*** Opening Information given ***
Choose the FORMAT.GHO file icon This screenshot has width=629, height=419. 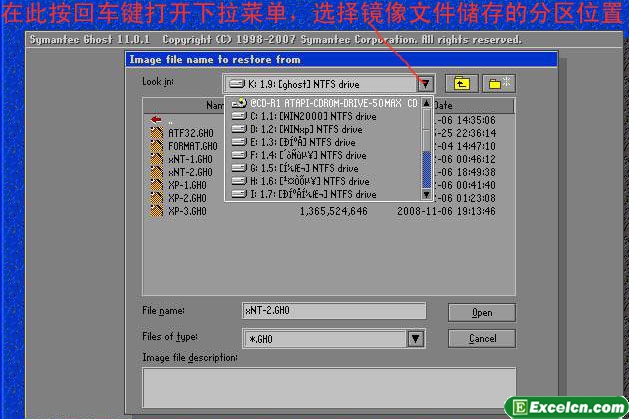point(156,146)
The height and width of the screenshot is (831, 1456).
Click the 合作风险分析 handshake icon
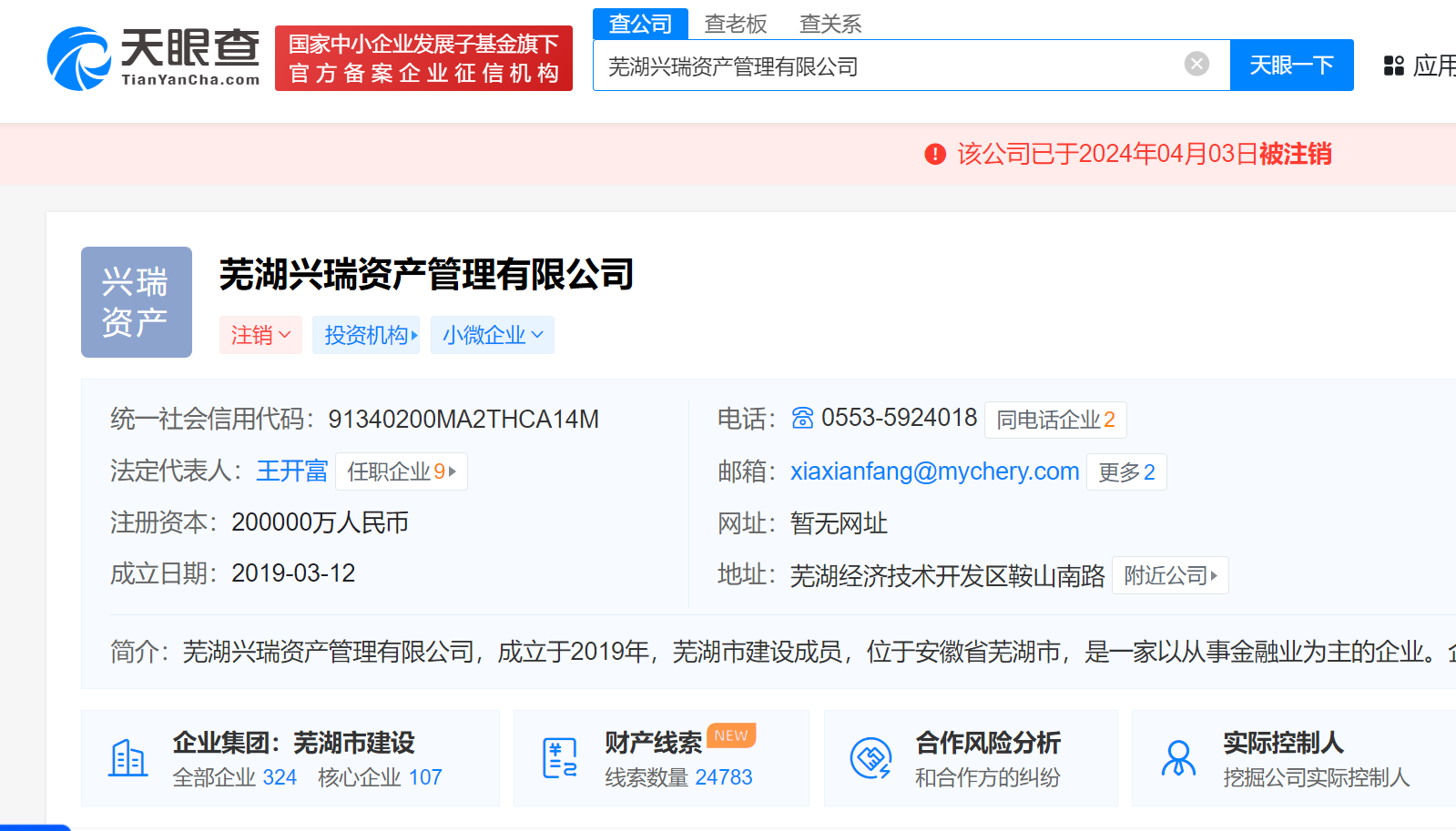coord(871,758)
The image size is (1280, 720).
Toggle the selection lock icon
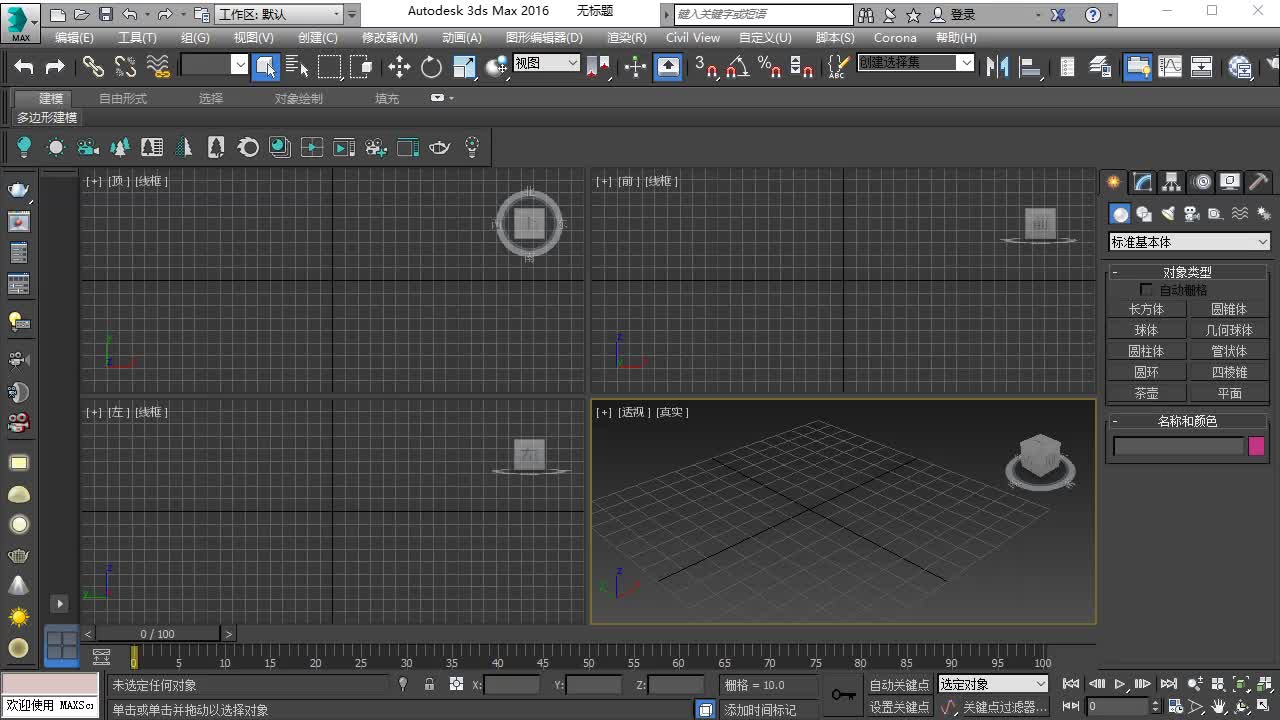point(429,685)
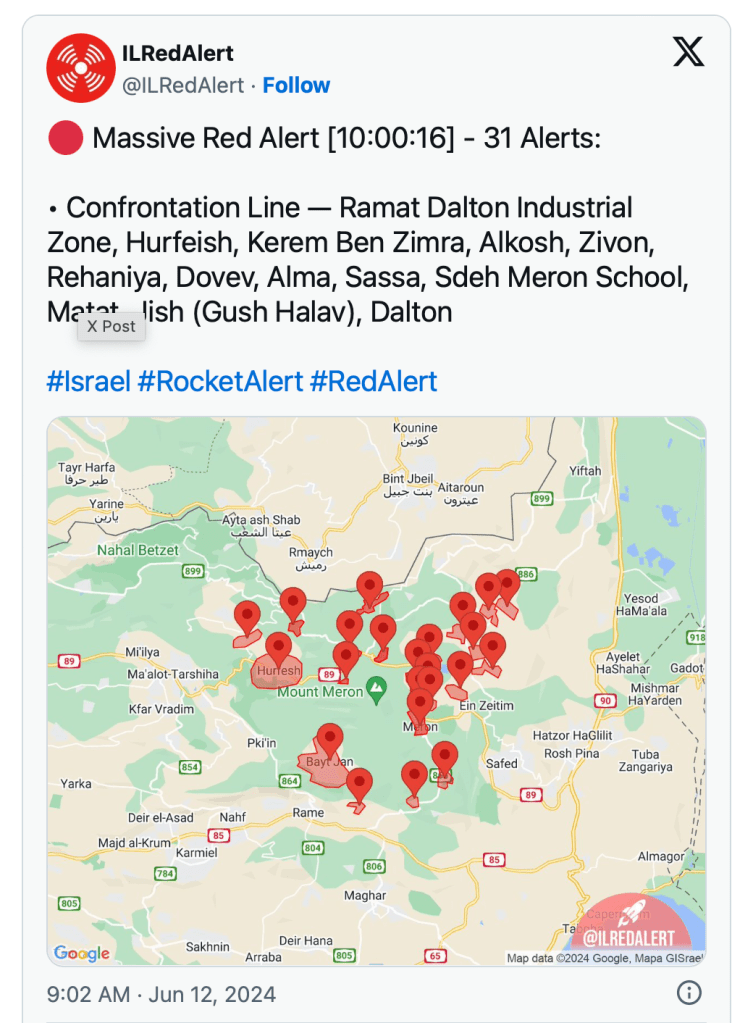Click the red pin on Bayt Jan
This screenshot has width=753, height=1023.
coord(329,740)
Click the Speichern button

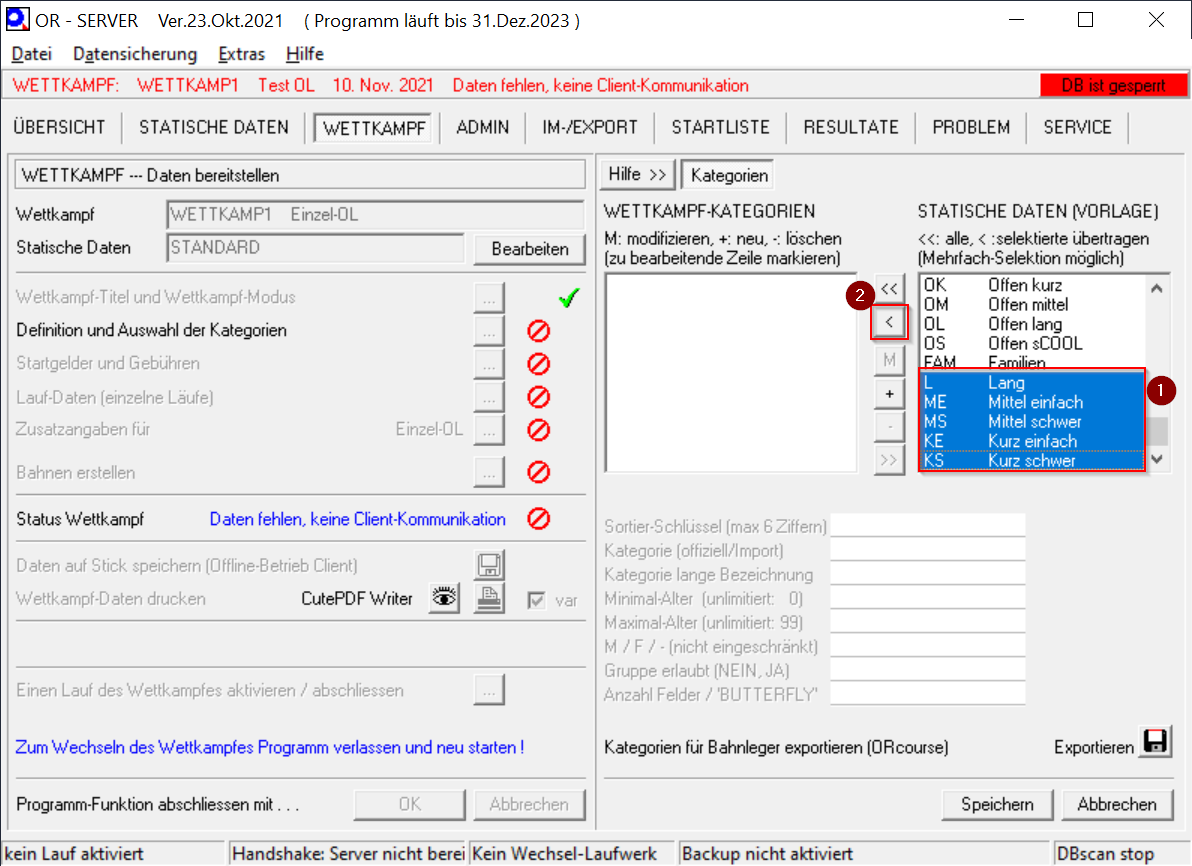[x=997, y=804]
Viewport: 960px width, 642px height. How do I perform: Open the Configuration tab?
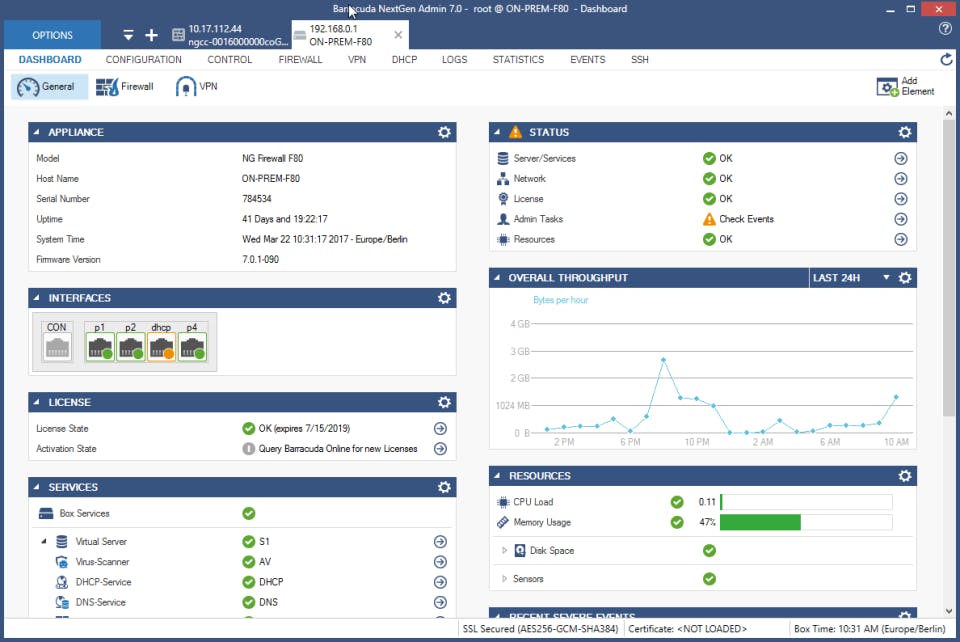(x=144, y=60)
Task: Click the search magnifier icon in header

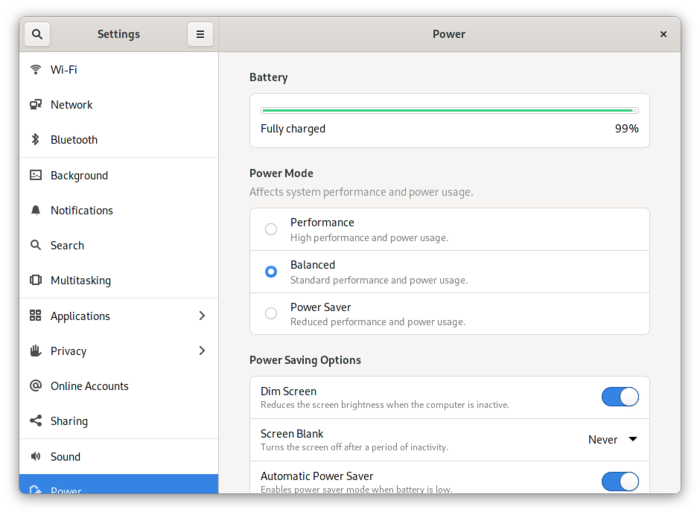Action: tap(37, 34)
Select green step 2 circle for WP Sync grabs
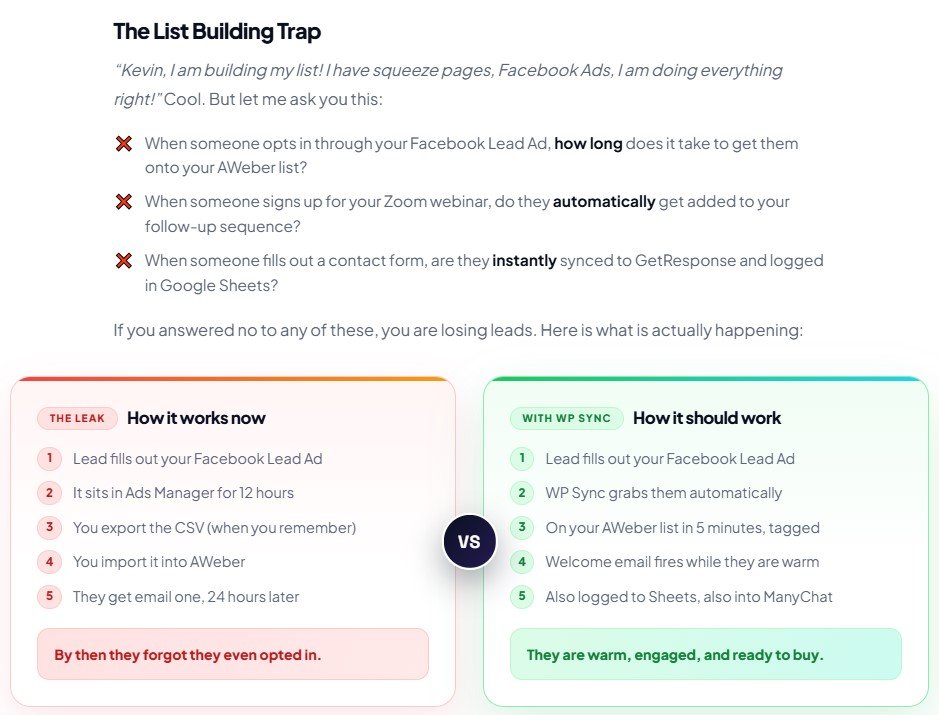Screen dimensions: 939x715 522,493
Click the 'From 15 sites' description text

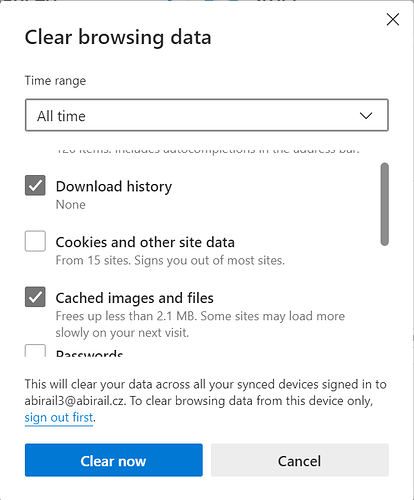pos(170,260)
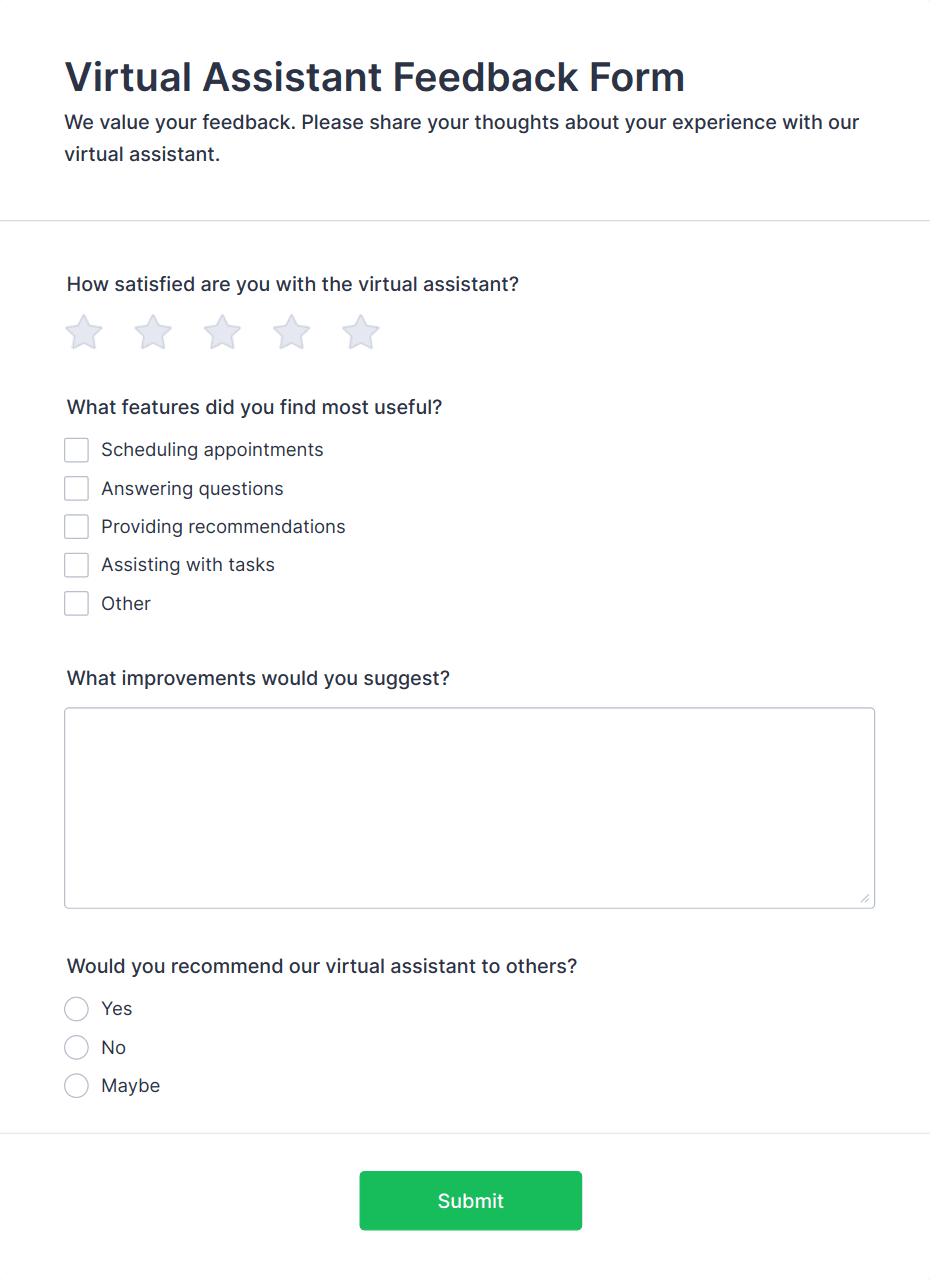Select Yes to recommend the assistant
Viewport: 930px width, 1280px height.
click(x=76, y=1008)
*** Closing Information given ***
Beginning with the line that contains "Viewport: 960px width, 642px" and ending with the last line of the data, transcribe each line exactly; pictures stay out.

Viewport: 960px width, 642px height. How do I perform: Open the Configuration tab?
(x=144, y=60)
Task: Click the search magnifier icon in header

Action: tap(37, 34)
Select green step 2 circle for WP Sync grabs
Screen dimensions: 939x715 522,493
Click the 'From 15 sites' description text

pos(170,260)
Select Yes to recommend the assistant
Viewport: 930px width, 1280px height.
click(x=76, y=1008)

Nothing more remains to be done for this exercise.